Abstract: A Comparative Look at Data Privacy in the European Union and United States

The rapid advancements in technology over the last thirty years have drastically changed the way the world works, especially with the creation of the Internet, something that has changed the daily lives and operations of individuals and businesses around the globe. These advancements have caused a major paradigm shift and while many positive innovations have come out of the Internet, there are still some areas where people do not benefit, due to a lack of regulation. Data privacy is one of the major areas that struggle from this lack of regulation, as data is collected from the internet and being stored, sold and accessed by unauthorized companies.

Many countries have started to recognize this threat to the privacy of individuals and businesses and have begun to implement regulations to protect them. The frontrunner of this movement is the European Union, which recently adopted the General Data Protection Regulation (GDPR). This paper will analyze data privacy and how it is being used as a form of currency as well as a form of intellectual property (IP).
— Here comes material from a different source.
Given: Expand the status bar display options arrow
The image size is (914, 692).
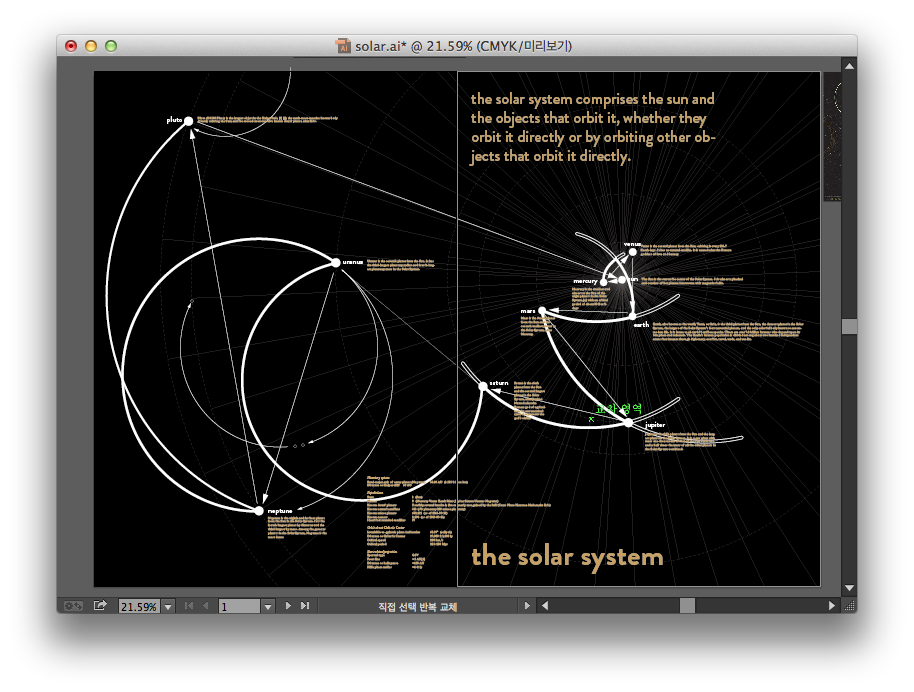Looking at the screenshot, I should [527, 606].
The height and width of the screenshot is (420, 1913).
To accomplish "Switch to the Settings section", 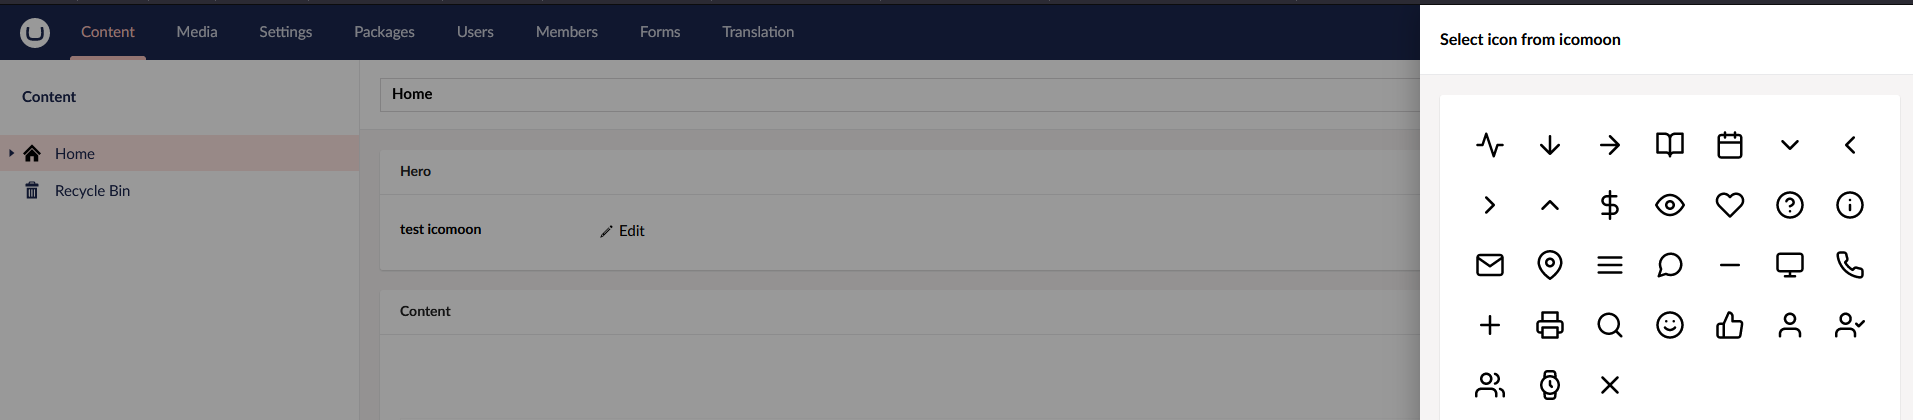I will point(286,32).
These perspectives will be analyzed by the regulations imposed by the GDPR that regulate data privacy and will show how, or if, the United States Constitution provides similar data privacy protection for U.S. citizens and businesses that endorse the GDPR regulations.


Abstract: Alleged Antitrust Violations in Collegiate Athletics

The previous four decades have witnessed numerous suits brought against the National Collegiate Athletics Association. Plaintiffs have included student athletes, coaches, broadcasters, tournament organizers, and more, all allegedly impacted by the NCAA’s enforcement of eligibility and similar regulations. All cases discussed in this piece alleged violations of the Sherman Antitrust Act, America’s first “trustbusting” statute to eliminate unreasonable restraints on trade, often taking the form of monopolies and trusts. While numerous plaintiffs have alleged violations of the Sherman Act, only few have been awarded relief after an extensive process fought every step of the way by the NCAA. After taking the first step of defining activities as commercial to pave way for application of the Sherman Act, several cases have certified a class action and argued for the application of one of the three primary methods of determining antitrust violations: per se, quick-look, and the rule of reason. This paper includes a case-specific analysis of each step in the litigation process of alleged violations of the Sherman Antitrust Act. Its primary goal is to educate legal representatives of NCAA member universities and legal professionals planning to or in the process of representing student athletes.